Cet ouvrage s’inscrit dans la même visée que le précédent : démonter les mythes des théories néolibérales qui veulent faire croire que la croissance produit des richesses qui se redistribuent d’elles-mêmes, aboutissant ainsi à une dérégulation des contrôles des activités financières par des instances nationales ou internationales. Il s’agit de ramener les sciences économiques à ce qu’elles devraient être : un objet au service de l’amélioration du sort des êtres humains au lieu de les considérer comme un élément de production parmi d’autres, dont le coût est sans cesse à réduire. Le grand capitalisme privilégie ainsi le profit au détriment de la rétribution du travail.
La visée supplémentaire de ce nouvel ouvrage est de faire apparaître que l’UE possède des atouts quant à l’espoir de donner une autre vision du monde.

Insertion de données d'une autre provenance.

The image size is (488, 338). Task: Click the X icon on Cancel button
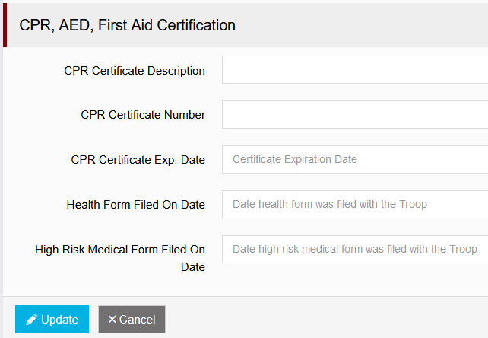coord(112,320)
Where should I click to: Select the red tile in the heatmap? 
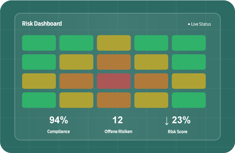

Ainsi, le principal intérêt de ce livre, en dehors des connaissances qu’il apporte sur la France comparativement à ses partenaires européens et autres, est peut-être qu’il ouvre, dans chaque cas, des pistes de recherche pour des équipes motivées et des incitations politiques susceptibles d’être lancées par des organismes internationaux tels que l’UE. L’UE pourrait être un relais favorisant l’harmonisation des politiques nationales dans le sens d’une amélioration du développement humain sur des causes non contestables. Par exemple, même dans l’UE, certains pays ont des taux de non vaccination des enfants de moins d’un an insuffisants, supérieurs à 5% (France : 10 %), pour prévenir des complications graves comme dans le cas de la rougeole.
Si les constats sont alarmants, l’espérance est néanmoins au rendez-vous. En cette période où, d’après différentes enquêtes, les Français se montrent encore plus pessimistes que leurs partenaires européens et de l’OCDE, il peut être utile de rappeler qu’il existe de bonnes raisons de jouer la carte de l’Europe. En effet, sur toutes les dimensions, l’Europe se classe en tête et, fondée par des humanistes qui visaient à assurer la paix sur le continent, elle reste dépositaire de valeurs essentielles que les citoyens ordinaires tendent parfois à oublier pour se jeter dans les bras des héritiers du fascisme.